One of the most competitive elections in the July 17 runoff was between Tracie West of Auburn and Melanie Hill of Dothan to see who would be the Republican nominee and go against Democrat Adam Jortner in November.  Hill got the most votes on June 5 with 19,.677.  West was close behind with 18,963 while John Taylor of Dothan got 17,038 and Sybil Little of Coffee County got 4,159.

When the final votes were counted for the runoff, West eked out a win with 21,546 votes to Hill’s 20,917.

This is an odd-shaped district running from Madrid on the Alabama-Florida border in Houston County to Borden Springs, 20 miles north of Heflin on the other end.  It is definitely a north-south region with Barbour, Houston, Geneva, Coffee, Henry and Dale counties in the south and Cleburne, Clay, Randolph, Chambers, Russell, Lee and Tallapoosa in the north.

Incumbent Betty Peters was elected to this seat in 2002 and decided to not seek re-election.

West, a member of the Auburn city school board and Hill, a former member of the Dothan city school board, were the favorites going into June 5.  John Taylor of Houston County and Sybil Little of Coffee County were also contenders. Taylor ran a stronger race than most expected.  The fact that he is considered “hard right” on the political spectrum and got 28.5 percent of the primary vote makes a strong statement as to which way the political winds blow in this region.  In fact he was the top vote getter in Clay, Randolph and Russell counties on June 5.

As in most cases with campaigns, money was definitively a factor in the final outcome.  West had a clear advantage over Hill in this regard.  The most recent info from the Secretary of State’s website shows she spent $109,000,  She raised $60,000 and put in nearly an additional $63,000 herself.  She got $13,500 from the state realtors political action committee and $1,000 from the state home builders PAC.

By comparison, Hill spent almost $37,000 and raised $42,000.  She received $11,600 from the Alabama Farmers Federation and $15,000 from the Business Council of Alabama.

The north-south configuration of the district seemed to favor Hill in the runoff.  For instance, in the June 5 primary, 43.4 percent of the total vote came from Russell County and counties north of there.  Southern counties had 56.6 percent of the vote.  In addition, both Little and Taylor were from the south.

Turnout is always an issue in runoff elections as there are few races on the ballot.  Here again, due to the runoff for Congress in District 2 (which is configured differently than school board District 2) between Martha Roby and Bobby Bright, Hill had the advantage.  All  of the southern counties in the school board district (Barbour, Coffee, Dale, Geneva, Henry, Houston) are in Congressional District 2.  The fact that the southern counties had 58.5 percent of the vote on July 17 (as compared to 56.6 on June 5) proved this advantage.

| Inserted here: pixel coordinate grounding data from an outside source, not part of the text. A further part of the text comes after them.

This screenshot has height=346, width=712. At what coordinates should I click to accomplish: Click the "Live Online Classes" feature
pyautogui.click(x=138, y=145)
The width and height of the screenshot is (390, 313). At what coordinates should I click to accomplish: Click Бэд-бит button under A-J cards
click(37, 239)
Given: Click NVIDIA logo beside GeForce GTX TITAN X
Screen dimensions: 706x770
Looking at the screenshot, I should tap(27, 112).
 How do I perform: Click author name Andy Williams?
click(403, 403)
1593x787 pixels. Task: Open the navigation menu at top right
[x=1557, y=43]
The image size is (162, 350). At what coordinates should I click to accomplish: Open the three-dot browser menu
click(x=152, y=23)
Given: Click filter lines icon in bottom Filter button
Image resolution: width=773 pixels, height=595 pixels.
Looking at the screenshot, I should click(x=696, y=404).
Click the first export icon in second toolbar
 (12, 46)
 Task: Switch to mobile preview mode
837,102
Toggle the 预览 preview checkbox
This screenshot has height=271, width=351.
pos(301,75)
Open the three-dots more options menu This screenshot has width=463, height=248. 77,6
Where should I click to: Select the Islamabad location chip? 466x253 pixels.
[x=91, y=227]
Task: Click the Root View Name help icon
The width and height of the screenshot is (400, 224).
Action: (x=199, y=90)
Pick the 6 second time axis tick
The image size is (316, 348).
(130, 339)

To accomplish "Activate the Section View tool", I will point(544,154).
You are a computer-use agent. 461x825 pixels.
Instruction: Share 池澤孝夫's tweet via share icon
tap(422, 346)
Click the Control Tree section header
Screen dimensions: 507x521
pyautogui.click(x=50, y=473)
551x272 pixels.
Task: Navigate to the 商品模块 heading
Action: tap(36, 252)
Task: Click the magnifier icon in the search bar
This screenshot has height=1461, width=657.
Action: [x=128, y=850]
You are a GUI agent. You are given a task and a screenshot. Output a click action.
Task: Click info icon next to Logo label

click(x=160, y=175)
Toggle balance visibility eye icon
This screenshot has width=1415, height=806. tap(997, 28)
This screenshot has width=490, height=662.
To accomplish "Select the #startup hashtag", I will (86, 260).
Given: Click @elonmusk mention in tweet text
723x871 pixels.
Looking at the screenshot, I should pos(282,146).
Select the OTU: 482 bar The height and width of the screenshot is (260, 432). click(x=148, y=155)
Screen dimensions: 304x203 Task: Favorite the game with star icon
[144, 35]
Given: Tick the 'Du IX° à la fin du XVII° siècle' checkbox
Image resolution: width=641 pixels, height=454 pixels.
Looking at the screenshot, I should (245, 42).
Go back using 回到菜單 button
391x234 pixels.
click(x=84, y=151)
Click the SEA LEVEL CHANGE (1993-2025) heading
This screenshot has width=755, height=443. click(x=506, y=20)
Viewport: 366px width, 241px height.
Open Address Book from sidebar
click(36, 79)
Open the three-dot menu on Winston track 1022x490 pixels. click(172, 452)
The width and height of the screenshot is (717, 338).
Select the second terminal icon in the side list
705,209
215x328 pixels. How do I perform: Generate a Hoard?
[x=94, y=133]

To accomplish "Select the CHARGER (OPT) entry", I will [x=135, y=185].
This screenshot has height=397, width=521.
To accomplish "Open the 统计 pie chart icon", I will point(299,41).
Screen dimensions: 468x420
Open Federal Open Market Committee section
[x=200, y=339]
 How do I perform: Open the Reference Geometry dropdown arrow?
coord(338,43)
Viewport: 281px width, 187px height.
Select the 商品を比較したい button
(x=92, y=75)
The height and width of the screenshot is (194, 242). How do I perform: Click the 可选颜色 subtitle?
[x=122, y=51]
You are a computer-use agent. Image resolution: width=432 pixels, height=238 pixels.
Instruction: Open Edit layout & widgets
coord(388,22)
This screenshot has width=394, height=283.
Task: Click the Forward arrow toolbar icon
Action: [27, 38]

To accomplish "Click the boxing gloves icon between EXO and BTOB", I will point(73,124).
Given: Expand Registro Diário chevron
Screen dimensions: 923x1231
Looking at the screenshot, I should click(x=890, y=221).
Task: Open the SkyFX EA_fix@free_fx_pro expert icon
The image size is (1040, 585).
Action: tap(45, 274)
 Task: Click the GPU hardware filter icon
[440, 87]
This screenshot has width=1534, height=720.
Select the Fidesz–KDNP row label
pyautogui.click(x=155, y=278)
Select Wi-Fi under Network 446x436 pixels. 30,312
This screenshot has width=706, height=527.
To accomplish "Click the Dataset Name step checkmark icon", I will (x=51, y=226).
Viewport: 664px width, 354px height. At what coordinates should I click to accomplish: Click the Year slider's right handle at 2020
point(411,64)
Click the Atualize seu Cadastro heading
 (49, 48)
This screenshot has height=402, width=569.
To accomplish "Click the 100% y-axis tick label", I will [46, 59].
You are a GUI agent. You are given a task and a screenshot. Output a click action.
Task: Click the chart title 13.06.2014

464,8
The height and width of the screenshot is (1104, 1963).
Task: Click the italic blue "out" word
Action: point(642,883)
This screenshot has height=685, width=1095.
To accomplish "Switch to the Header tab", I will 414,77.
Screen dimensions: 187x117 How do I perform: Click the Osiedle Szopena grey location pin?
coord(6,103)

So West had to “hold serve” in the north end of the district, while making inroads in the south, to win on July 17.  To her credit, she did just that.  She won all seven northern counties in the runoff, plus also won Barbour and Coffee.

West’s financial advantage was evident in the runoff as she spent $23,544 while Hill spent only $9,229.  This enabled her to call on campaign consultants in Lexington, KY who have also helped state board member Cynthia McCarty and Secretary of State John Merrill.

(Editor’s note:  The key issue in the runoff appeared to be Common Core, with West contending that she has opposed this longer than Hill had.  Evidence also shows that West aligned herself with staunch anti-Common Core foes.  Given that West chairs the Auburn City school system board, one of the best and most progressive systems in Alabama, I have a hard time understanding this move.

This would mean that West would like to abolish the Alabama College & Career Ready standards which would mean throwing away millions of dollars spent on training teachers and making adaptations.  Right now the state is trying to development a new statewide assessment instrument to replace ACT Aspire.  This effort would have to be shelved.  So we would spend probably five years and untold monies to get new standards and a new assessment.

I have emailed West asking for an explanation of her position, but have had no response)

West will face Adam Jortner of Auburn in the November general election..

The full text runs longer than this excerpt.